*Problem statement*. Would you give back exactly the lines from the line with "Instruction: Click the" through the end of the entries below, both included, but none of the pictures?

Pixel coordinate grounding data:
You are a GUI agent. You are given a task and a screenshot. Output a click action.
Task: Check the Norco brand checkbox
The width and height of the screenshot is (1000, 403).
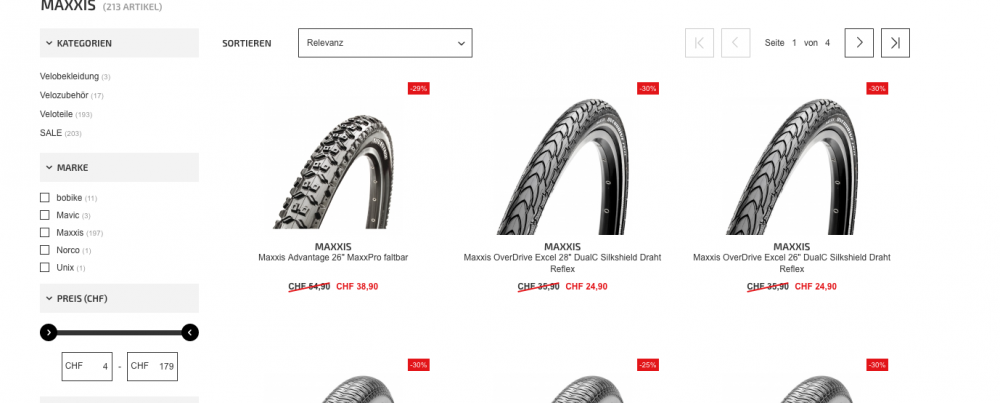[45, 250]
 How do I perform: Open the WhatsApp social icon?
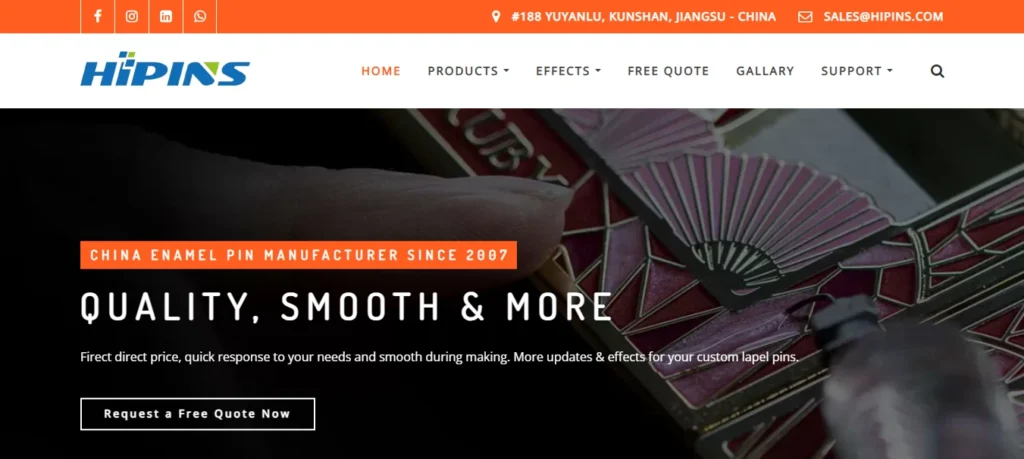200,16
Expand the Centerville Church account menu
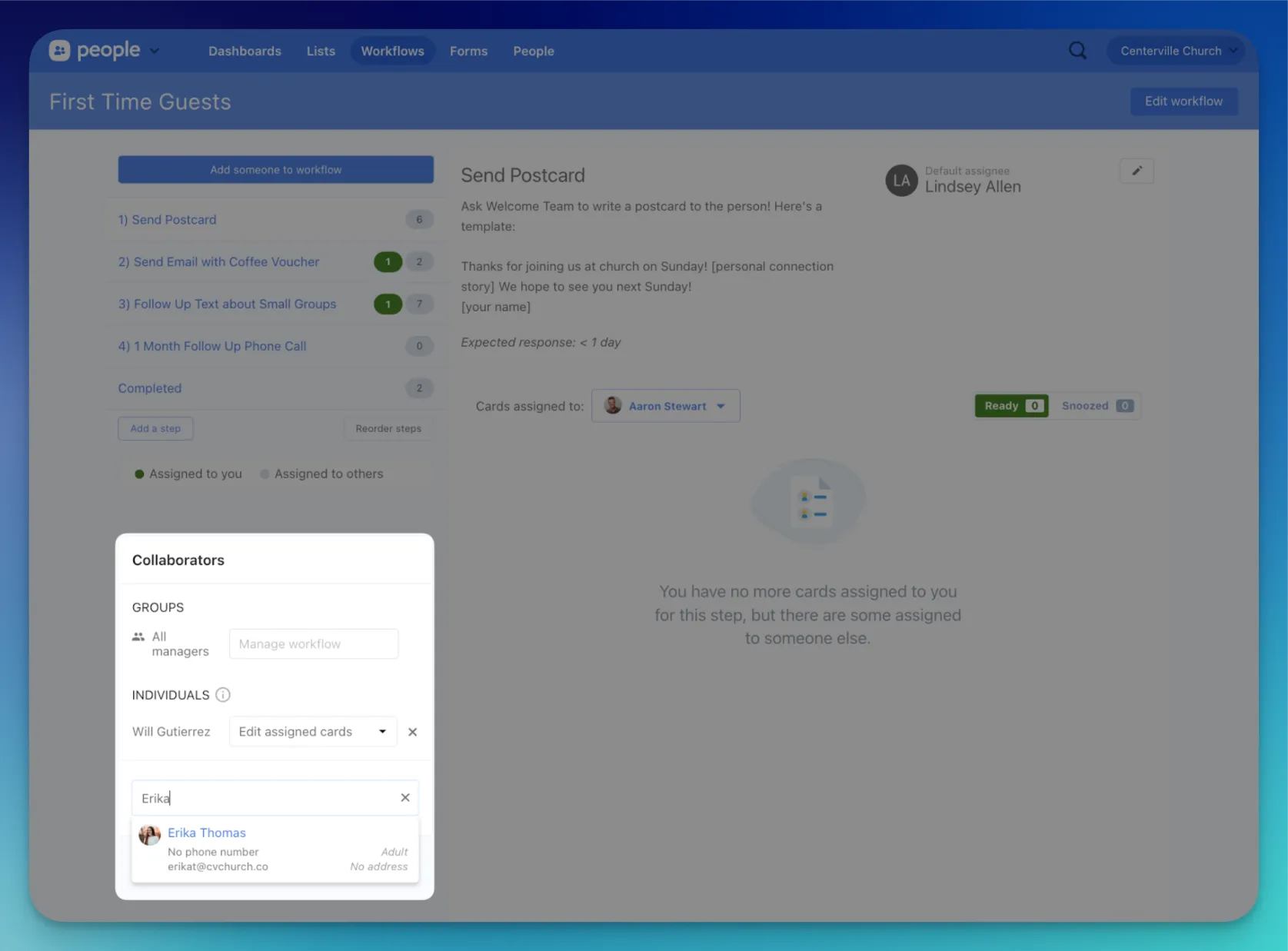The width and height of the screenshot is (1288, 951). (x=1177, y=51)
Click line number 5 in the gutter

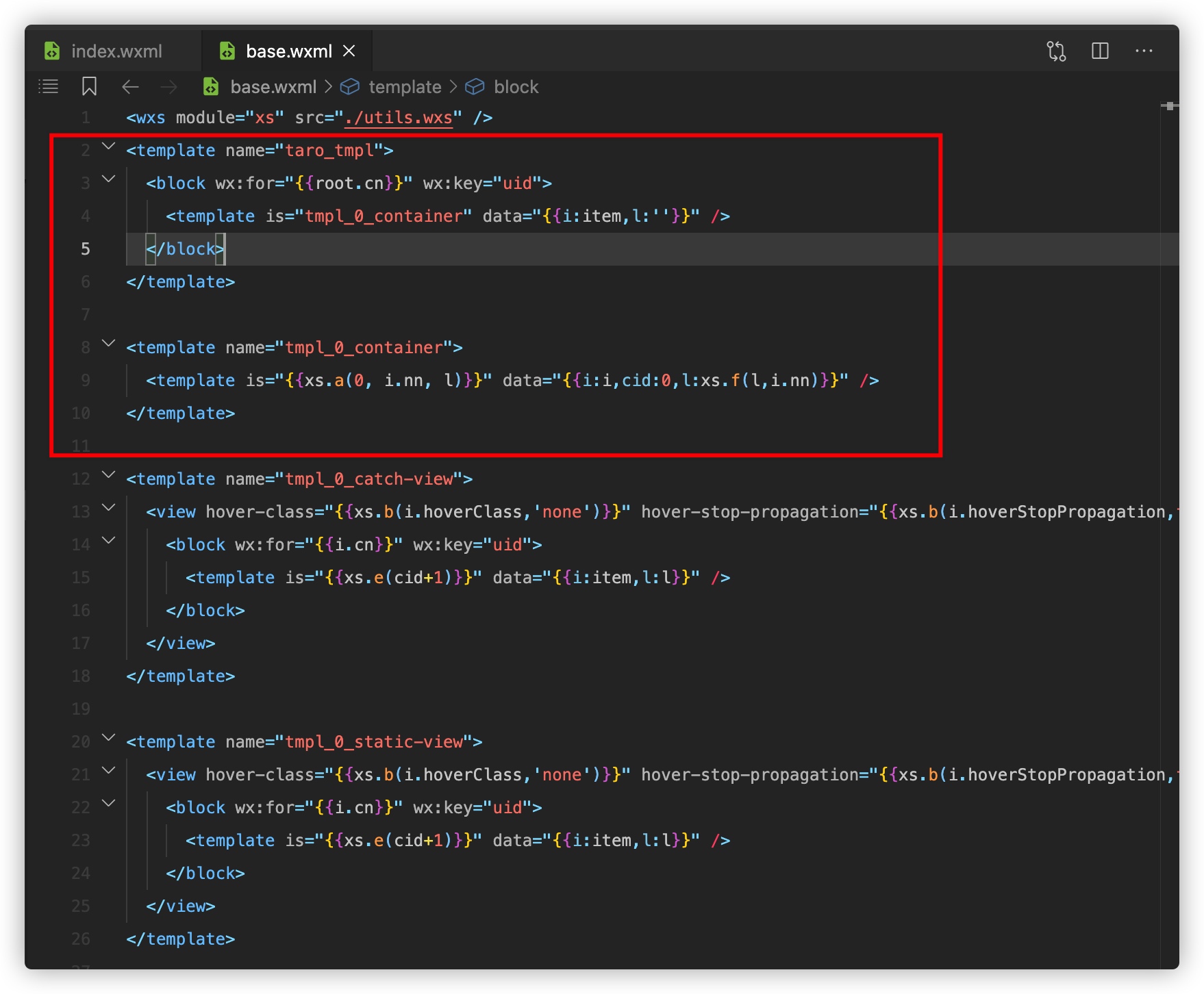pyautogui.click(x=86, y=249)
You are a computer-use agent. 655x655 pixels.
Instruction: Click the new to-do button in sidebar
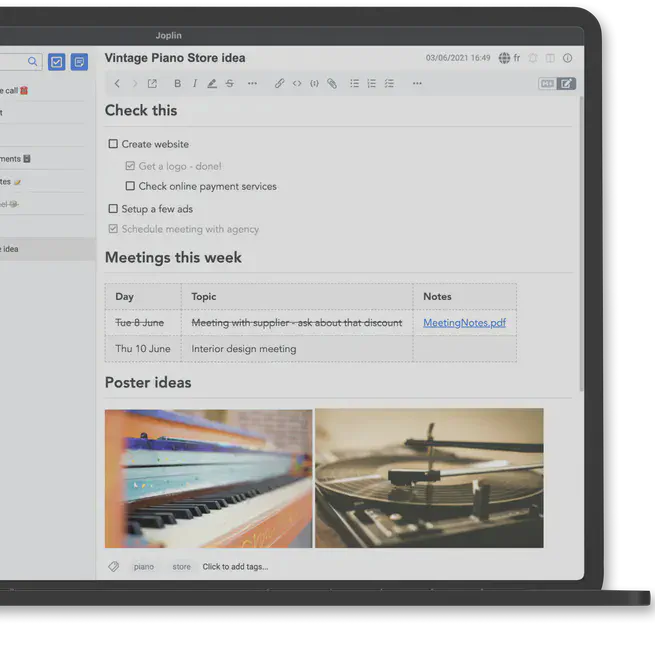pos(57,62)
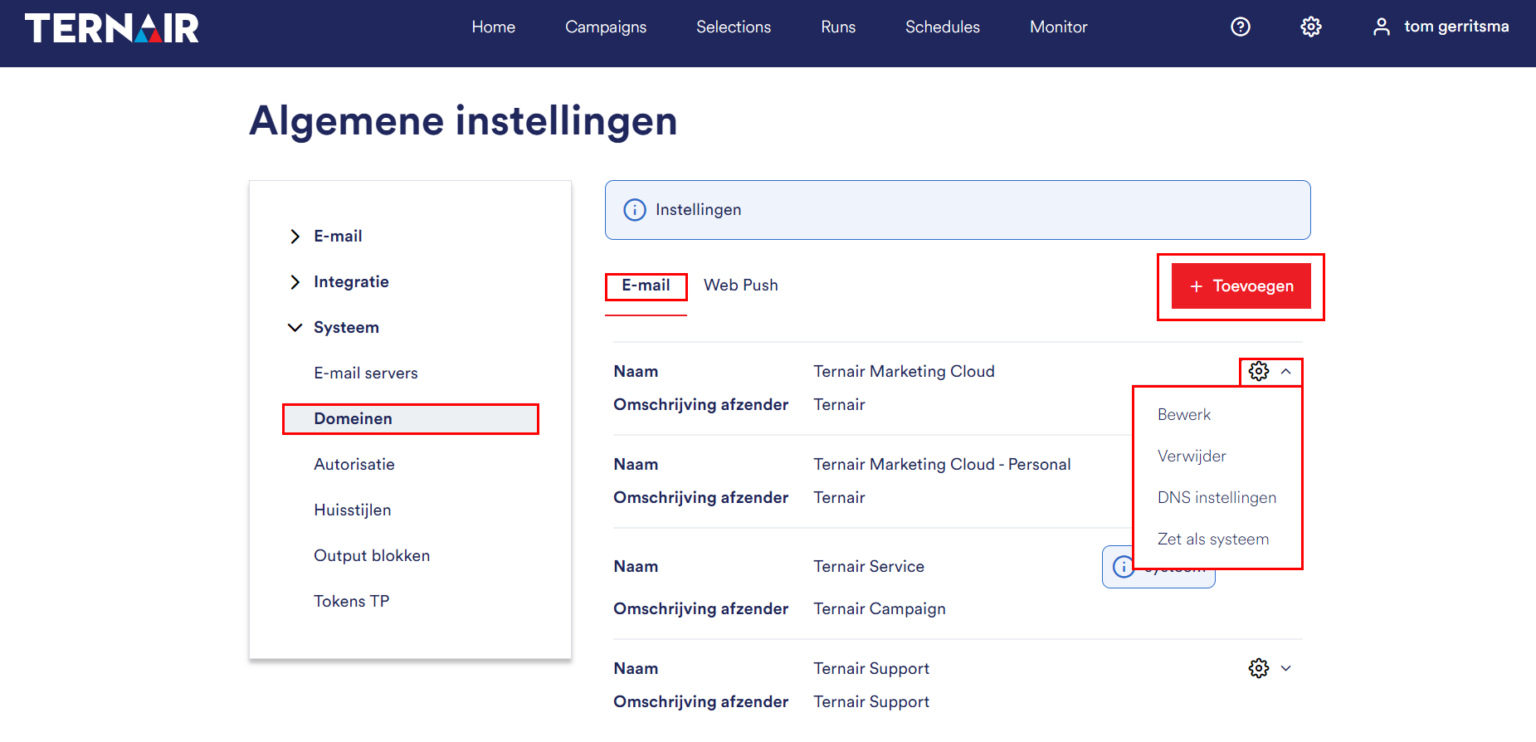Collapse the Systeem sidebar section
The width and height of the screenshot is (1536, 742).
click(x=295, y=328)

*Solution below*.
Instruction: Click the new to-do button in sidebar
pos(57,62)
Collapse the Systeem sidebar section
The width and height of the screenshot is (1536, 742).
click(x=295, y=328)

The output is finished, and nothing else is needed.